Denial vs the Invisibility of Abuse
I am sure that many people would have said that I was “in denial” during that time. If I slip on their shoes, I can see their point. How could I not know my husband abused me? The evidence was as plain as day (to them). Surely I had to be in denial, right? Slipping my shoes back on, I did not have anything to deny. From my vantage point, I saw that my marriage had problems to be sure. I saw a man who hurt himself as much as he hurt me, and I knew about the nasty thoughts that went through my head when we conversed. Plus, I knew that I didn’t keep all of the insults in my head – some of them came out! I knew my temper could rise to match his, and that I did stupid things (like drool into his drink) to get back at him.
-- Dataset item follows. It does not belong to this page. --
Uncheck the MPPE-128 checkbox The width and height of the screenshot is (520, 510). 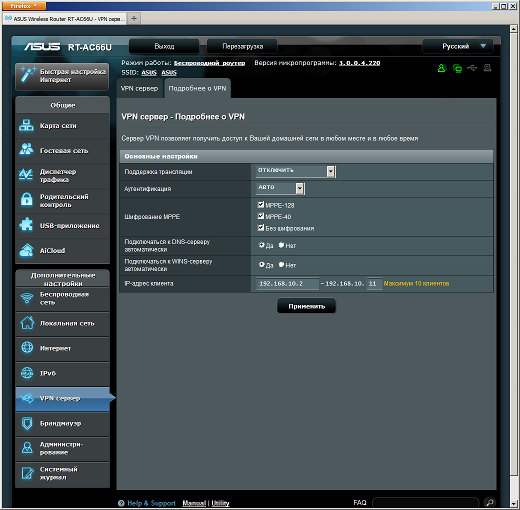[x=261, y=204]
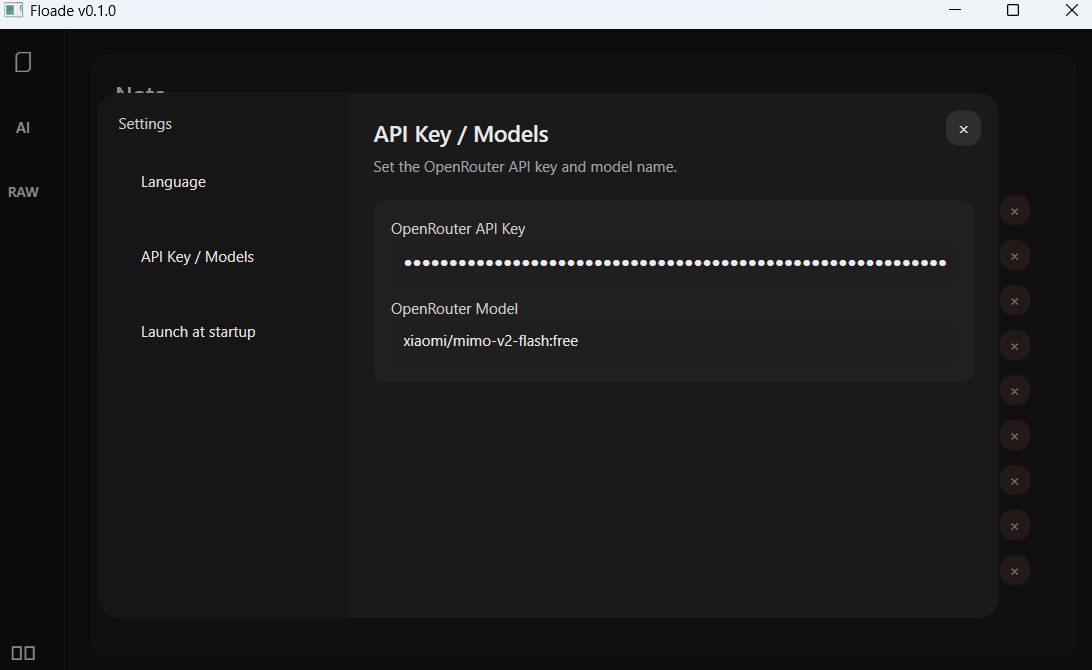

From my point of view, our problems were OUR problems. I worked hard on myself to correct my character deficiencies, thinking that he did the same. I thought that in time, with each of us working to improve ourselves, our relationship would mature too. I thought the statement “marriage takes work” perfectly described my experience. I did not deny any issue I could see. I did not know there was an issue to deny. I didn’t know I needed to protect myself against my husband. I did not know he abused me. I didn’t know the problem was ABUSE.
In many ways, I was stuck on stupid. Abuse prohibited me from asking the right questions because abuse hides in the background, unidentifiable unless you go looking for abuse by name. Abuse dragged me down and pummeled reasonable questions out of my mind. Abuse distracted, diminished and confused me so completely that I could not say, “STOP! Hold up a minute and let me think about this!”
By the time I’d come up with a clever insult, ABUSE had jumped to another subject. I didn’t have time to ask myself, “Why are you trying to insult him? You love him and he loves you, so why are there any insults in this conversation at all?”
I also could not ask the questions, “How can I deal with abuse?” or “Is he abusing me?” or “Am I abusing him?” or any other question that could lead me to solid helpful answers. ABUSE wanted me in this state of stupidity. So long as I didn’t know there were better questions to answer, I could not know that ABUSE hid behind it all.
What to Do About Abuse?
If you know an abuse victim, I hope this article helps you understand his or her state of “denial” more clearly. Perhaps you can get the idea that they are “stuck on stupid” out of your head and see that ABUSE covers their eyes from seeing the truth. Stop blaming the victim and start pointing out ABUSE. Perhaps your pointing out ABUSE when you see it will help your friend or family member see it too.
If you are an abuse survivor, I hope this blog helps you to stop blaming yourself for not seeing the abuse earlier. There is no sense in blaming yourself for something you couldn’t have known. Instead of blaming yourself, think of that moment when your eyes opened and you saw ABUSE for the sneaky, slippery snake it is. I’ll bet you didn’t “deny” the abuse after it became visible to you! After I saw ABUSE, I did want to disprove its existence, so I looked through my old journals…but I found evidence of ABUSE in entry after entry although IT was invisible to me before. The truth is undeniable.
Whether you know someone who is abused or you suffer or suffered from ABUSE, you saw IT for some reason. What was your eye-opener?